What happened to Adventure’s End?

Like many films from the medium’s earliest decades, most existing prints of “Adventure’s End” seem to have gone to the nitrate graveyard; the standard material for films from that era is notoriously unstable, hard to preserve, and more than a little explosive. According to ScreenRant, the movie may have also gone out of print because it was a “quickly slapped together cheapie” that bombed at the box office, but reviews from the time indicate that the high seas saga had a few redeeming qualities.

In his book “The John Wayne Filmography,” Fred Landesman gathered pull quotes from critics at the time, some of whom complimented Wayne’s performance and the film’s effects.
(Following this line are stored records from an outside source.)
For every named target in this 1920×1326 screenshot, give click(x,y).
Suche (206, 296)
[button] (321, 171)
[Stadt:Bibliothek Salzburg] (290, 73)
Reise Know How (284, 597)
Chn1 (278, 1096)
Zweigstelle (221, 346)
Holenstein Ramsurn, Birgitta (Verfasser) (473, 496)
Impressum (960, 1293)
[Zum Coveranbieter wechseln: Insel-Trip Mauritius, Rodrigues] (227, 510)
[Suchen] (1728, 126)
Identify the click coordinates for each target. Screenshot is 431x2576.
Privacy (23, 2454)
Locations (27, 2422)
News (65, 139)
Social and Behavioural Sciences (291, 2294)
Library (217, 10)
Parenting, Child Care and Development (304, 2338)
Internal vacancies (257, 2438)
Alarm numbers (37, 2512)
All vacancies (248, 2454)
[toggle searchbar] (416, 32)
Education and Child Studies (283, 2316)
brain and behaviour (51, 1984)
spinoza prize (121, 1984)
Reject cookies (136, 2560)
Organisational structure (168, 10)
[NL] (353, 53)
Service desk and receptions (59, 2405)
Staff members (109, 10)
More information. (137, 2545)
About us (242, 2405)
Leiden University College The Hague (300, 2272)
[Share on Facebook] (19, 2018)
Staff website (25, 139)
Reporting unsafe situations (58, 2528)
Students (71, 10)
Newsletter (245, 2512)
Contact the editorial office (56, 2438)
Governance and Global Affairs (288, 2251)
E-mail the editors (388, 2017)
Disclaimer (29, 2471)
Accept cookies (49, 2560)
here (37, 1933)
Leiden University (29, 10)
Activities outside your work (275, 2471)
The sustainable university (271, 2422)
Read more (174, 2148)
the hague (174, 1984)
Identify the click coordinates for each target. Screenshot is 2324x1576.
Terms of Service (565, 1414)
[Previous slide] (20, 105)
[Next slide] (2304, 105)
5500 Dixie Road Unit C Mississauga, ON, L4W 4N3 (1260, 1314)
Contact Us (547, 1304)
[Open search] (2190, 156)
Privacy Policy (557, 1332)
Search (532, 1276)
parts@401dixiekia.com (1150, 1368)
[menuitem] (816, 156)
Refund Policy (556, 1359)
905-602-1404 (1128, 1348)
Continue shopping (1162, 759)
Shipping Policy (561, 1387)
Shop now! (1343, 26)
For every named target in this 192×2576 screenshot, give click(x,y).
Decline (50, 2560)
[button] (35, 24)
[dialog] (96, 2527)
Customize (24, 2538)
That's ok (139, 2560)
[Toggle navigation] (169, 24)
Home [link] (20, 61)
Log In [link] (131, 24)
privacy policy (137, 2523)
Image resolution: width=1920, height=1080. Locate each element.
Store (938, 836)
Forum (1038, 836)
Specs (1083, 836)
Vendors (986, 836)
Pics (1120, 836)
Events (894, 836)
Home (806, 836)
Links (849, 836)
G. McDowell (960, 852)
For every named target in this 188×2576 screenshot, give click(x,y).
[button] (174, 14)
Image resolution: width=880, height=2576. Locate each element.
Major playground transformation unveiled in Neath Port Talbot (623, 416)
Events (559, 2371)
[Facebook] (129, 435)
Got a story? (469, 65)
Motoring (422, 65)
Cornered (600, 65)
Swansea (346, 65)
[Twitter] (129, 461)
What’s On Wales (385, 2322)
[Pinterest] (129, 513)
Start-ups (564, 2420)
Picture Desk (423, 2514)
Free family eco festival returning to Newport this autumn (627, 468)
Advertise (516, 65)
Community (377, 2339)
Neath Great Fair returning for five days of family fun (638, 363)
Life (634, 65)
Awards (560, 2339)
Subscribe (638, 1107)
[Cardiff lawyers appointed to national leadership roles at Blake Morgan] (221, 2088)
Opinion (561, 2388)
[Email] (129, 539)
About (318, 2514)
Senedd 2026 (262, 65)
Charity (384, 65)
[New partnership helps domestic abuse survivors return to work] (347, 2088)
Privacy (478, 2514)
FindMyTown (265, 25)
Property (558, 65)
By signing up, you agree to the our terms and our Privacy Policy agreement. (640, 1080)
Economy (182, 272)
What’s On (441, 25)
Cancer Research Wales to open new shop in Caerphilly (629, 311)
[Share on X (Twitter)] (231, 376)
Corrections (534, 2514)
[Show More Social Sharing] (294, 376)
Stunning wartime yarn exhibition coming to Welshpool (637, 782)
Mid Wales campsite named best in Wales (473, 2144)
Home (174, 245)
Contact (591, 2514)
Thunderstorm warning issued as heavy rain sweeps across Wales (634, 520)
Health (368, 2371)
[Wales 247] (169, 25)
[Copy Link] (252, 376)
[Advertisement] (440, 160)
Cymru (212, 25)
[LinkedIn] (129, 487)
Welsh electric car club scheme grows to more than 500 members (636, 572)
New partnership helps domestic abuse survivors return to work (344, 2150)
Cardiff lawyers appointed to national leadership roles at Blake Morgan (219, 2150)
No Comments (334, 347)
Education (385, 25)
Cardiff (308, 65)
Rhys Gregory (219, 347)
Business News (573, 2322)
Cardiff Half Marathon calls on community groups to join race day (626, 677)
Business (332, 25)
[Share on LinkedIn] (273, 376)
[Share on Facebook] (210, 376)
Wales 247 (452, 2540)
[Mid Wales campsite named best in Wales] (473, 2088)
While Variety’s critic reportedly said that the actor “floundered” in his role and called the movie “pretty shoddy,” the Motion Picture Herald thought “Adventure’s End” was a good excuse for Wayne to “display acting talent as well as expose his physique.” Film Daily, meanwhile, called it “easily one of the most effective [Wayne] vehicles.”

If you feel like you’re missing out on a movie in which (I can only assume) a bare-chested, heavily sideburned Wayne beats up a shark, all is not lost; according to ScreenRant, there may be a copy of the movie in the U.S. Library of Congress archives, where a print of another vanishingly rare film featuring the actor was discovered in 2004 (per BBC). And while no one in recent memory has had the chance to see movies like “Speakeasy,” “The Forward Pass,” and Words and Music” — a trio of lost films thought to feature Wayne in pre-stage name, mostly uncredited parts — signs indicate that “Adventure’s End” is out there somewhere. The movie was screened as part of CineCon 2023 in Los Angeles, according to a festival press release, and one Letterboxd user reported watching it at the “Mostly Lost” Film Festival, a Virginia-set event put on by the Library of Congress. Like a pearl in the ocean, perhaps “Adventure’s End” is a rare thing just waiting to be found.